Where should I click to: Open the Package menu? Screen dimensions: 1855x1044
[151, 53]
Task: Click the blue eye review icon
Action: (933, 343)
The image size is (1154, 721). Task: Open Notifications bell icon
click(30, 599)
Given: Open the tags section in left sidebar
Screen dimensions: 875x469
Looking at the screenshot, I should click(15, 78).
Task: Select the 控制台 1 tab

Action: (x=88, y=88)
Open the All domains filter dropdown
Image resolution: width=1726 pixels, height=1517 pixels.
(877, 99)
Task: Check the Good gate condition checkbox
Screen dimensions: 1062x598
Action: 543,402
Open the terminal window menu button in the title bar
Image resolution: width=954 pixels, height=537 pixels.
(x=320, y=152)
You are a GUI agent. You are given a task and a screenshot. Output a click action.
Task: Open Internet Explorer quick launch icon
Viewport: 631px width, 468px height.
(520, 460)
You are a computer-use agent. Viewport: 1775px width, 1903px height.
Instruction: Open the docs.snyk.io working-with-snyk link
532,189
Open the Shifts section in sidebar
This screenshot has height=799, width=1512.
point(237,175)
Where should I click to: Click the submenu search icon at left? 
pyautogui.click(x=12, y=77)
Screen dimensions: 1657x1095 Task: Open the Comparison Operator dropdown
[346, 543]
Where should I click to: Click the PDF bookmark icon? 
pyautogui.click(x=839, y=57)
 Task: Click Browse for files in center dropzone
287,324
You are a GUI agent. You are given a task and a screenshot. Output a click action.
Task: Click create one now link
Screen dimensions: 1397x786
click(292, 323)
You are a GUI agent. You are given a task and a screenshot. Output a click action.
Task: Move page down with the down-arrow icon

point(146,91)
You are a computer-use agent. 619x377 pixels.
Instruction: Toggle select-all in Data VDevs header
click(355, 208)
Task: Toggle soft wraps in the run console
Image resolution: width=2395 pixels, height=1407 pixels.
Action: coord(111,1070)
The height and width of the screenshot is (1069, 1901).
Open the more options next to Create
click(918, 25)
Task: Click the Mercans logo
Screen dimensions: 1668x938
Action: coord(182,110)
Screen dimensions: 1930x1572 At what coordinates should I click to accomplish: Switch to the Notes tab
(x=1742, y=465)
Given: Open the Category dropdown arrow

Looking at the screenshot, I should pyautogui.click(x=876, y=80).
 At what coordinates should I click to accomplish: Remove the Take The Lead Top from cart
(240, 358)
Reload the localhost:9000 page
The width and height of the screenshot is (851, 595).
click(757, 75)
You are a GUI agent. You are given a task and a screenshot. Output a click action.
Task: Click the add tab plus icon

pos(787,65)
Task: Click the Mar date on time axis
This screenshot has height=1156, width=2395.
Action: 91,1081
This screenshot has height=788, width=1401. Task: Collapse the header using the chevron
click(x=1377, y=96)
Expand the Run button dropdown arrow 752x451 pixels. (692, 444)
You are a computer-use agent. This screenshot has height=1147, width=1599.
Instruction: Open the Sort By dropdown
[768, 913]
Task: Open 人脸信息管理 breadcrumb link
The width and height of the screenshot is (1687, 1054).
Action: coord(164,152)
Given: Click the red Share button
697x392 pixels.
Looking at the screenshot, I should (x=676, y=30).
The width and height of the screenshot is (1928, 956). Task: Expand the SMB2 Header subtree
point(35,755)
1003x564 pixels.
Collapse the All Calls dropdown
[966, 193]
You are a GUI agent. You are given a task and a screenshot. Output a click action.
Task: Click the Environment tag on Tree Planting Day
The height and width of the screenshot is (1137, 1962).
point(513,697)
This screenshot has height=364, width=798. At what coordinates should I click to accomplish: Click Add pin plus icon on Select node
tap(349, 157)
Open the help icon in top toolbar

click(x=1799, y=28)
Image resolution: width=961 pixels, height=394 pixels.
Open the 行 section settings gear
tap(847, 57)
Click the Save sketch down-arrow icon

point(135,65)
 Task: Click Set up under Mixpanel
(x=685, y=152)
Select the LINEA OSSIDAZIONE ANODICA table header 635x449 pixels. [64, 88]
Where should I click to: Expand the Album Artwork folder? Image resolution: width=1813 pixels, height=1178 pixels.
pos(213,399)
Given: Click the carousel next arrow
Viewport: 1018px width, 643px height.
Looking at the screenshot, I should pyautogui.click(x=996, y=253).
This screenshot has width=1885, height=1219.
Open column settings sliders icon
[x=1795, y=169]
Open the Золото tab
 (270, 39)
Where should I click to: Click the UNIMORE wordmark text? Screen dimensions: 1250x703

**Brief:** Write out exactly the lines from the line containing "Viewport: 1018px width, 643px height." to the end of the listing above, both included, and nothing else.

**Exercise solution:**
Viewport: 1018px width, 643px height.
Looking at the screenshot, I should pyautogui.click(x=996, y=253).
This screenshot has width=1885, height=1219.
Open column settings sliders icon
[x=1795, y=169]
Open the Золото tab
 (270, 39)
Where should I click to: Click the UNIMORE wordmark text? Screen dimensions: 1250x703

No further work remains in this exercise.